The move confirms a definitive shift in the city’s social geography, which has been decades coming.
It ratifies Chelsea and the once-funky far West Village as something closer to what the Upper East Side used to be, say, circa 1966, the year Marcel Breuer’s Whitney building opened at 75th Street. Those neighborhoods serve up the same cocktail of money, real estate, fashion and art — except that the financiers, Hollywood stars and other haute bourgeois bohemians stand in for the old Social Register crowd.
Take that, Met and MOMA! 
Continuing on:
The museum’s arrival signals another shift, too. When Breuer’s Whitney opened, New York City was a much dicier proposition. His fortress, like Frank Lloyd Wright’s Guggenheim Museum several blocks north — which contrived its own enclosed, spiral version of a vertical city — reflected ambivalence about what was outside the front door.

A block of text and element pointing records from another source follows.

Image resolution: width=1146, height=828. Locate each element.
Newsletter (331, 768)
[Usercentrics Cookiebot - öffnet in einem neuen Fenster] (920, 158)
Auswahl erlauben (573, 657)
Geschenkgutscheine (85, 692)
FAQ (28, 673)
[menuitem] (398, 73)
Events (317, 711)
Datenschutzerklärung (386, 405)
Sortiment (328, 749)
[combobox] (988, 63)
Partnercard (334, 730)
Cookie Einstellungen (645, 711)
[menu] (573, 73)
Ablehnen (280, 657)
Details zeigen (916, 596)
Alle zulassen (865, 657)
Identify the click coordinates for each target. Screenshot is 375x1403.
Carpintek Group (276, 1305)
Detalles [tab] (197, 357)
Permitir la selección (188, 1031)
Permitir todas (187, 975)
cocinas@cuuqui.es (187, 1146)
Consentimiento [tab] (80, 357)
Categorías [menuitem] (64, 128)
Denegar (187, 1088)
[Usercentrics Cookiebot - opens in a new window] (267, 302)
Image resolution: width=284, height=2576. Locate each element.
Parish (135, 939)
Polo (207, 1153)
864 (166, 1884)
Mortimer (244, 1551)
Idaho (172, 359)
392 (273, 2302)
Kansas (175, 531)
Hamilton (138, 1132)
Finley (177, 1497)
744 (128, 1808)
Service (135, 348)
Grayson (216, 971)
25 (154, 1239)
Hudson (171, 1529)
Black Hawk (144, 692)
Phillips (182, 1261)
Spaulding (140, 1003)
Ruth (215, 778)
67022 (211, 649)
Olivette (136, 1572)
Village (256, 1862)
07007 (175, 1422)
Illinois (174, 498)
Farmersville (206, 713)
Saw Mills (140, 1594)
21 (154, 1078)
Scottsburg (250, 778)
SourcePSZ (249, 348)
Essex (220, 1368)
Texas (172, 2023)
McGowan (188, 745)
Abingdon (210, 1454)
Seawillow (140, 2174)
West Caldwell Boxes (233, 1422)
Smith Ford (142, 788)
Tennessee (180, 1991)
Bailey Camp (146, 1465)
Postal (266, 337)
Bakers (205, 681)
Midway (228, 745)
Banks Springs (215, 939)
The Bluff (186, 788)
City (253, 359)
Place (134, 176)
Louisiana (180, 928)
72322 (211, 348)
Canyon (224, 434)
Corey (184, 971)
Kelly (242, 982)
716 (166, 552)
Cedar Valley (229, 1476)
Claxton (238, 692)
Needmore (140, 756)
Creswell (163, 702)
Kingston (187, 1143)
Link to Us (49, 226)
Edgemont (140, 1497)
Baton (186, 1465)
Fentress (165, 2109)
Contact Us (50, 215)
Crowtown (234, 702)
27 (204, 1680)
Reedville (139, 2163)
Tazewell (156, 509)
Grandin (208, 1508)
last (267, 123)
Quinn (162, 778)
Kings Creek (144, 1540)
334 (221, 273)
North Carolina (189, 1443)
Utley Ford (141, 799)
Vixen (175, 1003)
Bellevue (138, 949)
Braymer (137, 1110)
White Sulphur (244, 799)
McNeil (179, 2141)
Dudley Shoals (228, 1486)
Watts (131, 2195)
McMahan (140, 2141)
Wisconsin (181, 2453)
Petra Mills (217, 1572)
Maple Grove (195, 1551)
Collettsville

Now New York is a safe, glamorous tourist mecca and 24-hour, family-friendly spectacle, and the new $422 million Whitney building, designed by Renzo Piano, opening May 1, lets the city pour in. Grand, columnless, rectangular galleries spill onto large, stepped terraces linked by an outdoor stairway, mimicking the neighborhood’s jumble of low- and mid-rise black-tar rooftops and aging fire escapes. The museum becomes an implicit extension of the High Line: an outdoor perch to see and be seen.